Segment Start: MATERIAL PROVIDED

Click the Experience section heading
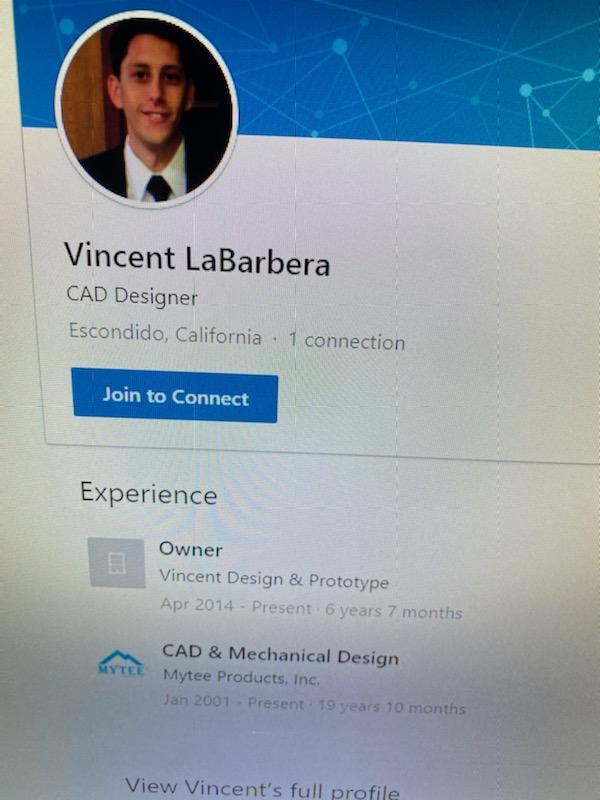Viewport: 600px width, 800px height. tap(148, 493)
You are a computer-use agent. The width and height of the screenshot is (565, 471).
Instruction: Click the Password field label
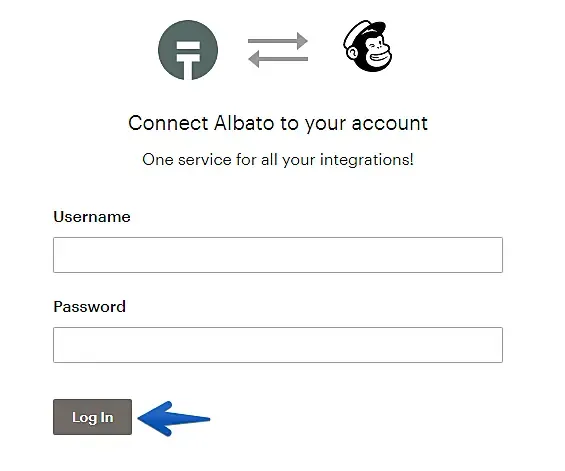pos(89,307)
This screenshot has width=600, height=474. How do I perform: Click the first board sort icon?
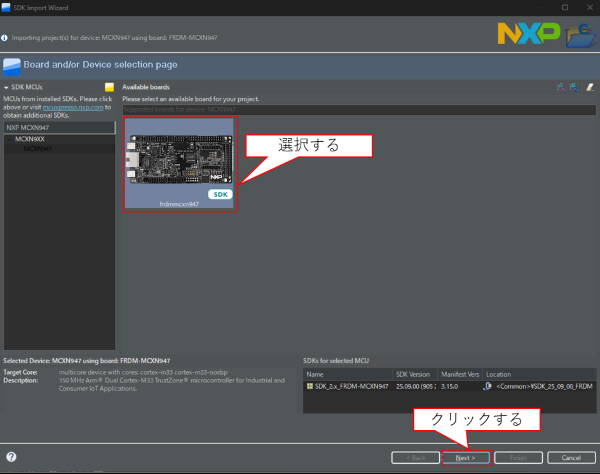click(x=561, y=87)
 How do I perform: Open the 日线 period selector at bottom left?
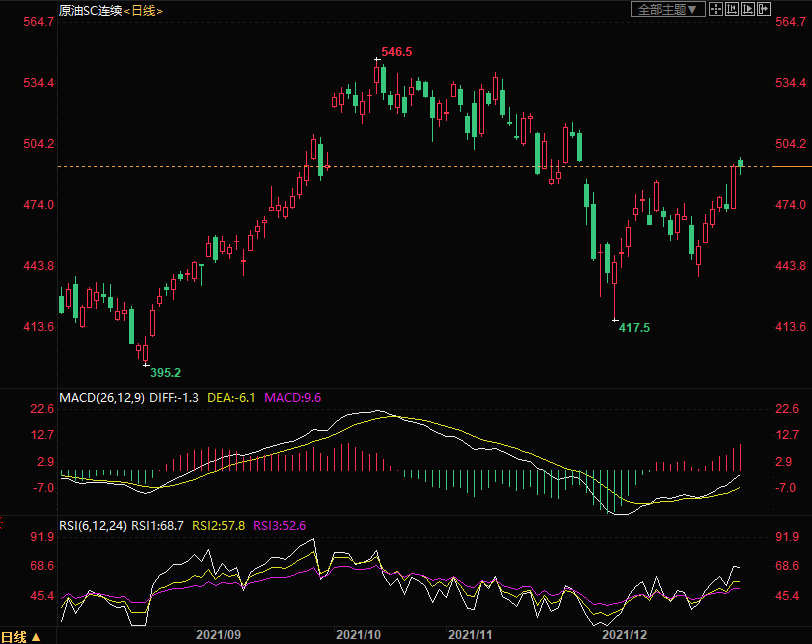click(22, 636)
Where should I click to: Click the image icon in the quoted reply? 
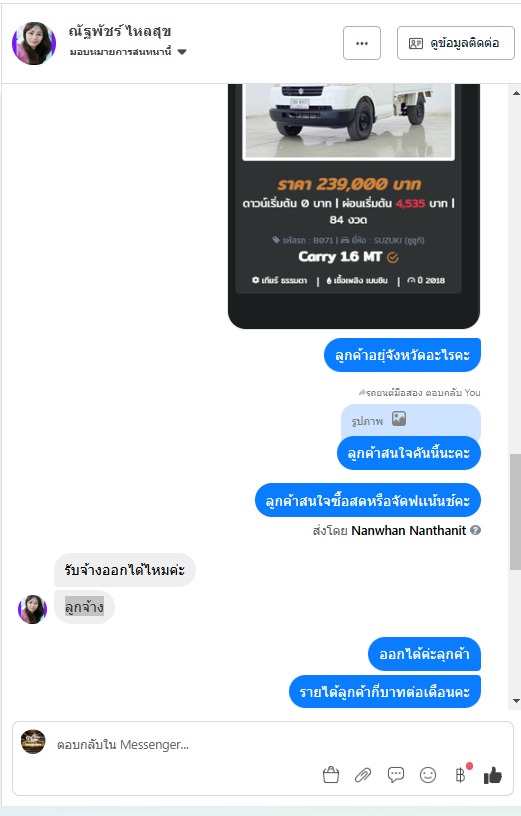[x=399, y=419]
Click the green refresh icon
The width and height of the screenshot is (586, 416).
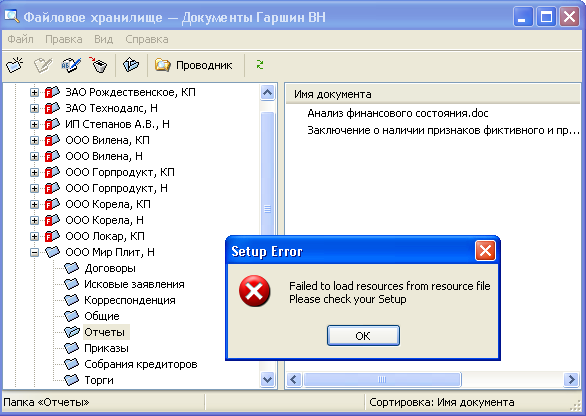click(260, 65)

Segment End: MATERIAL PROVIDED

■ TASK DIRECTIONS
Print the material above verbatim except the pictures.

■ RESULT FOR THIS EXERCISE
Click the Experience section heading
Viewport: 600px width, 800px height. tap(148, 493)
You are a computer-use agent. The width and height of the screenshot is (565, 471).
Instruction: Click the Password field label
pos(89,307)
This screenshot has width=600, height=474. How do I perform: Click the first board sort icon?
click(x=561, y=87)
 How do I perform: Open the 日线 period selector at bottom left?
click(22, 636)
Where should I click to: Click the image icon in the quoted reply? 
[x=399, y=419]
Click the green refresh icon
The width and height of the screenshot is (586, 416).
click(260, 65)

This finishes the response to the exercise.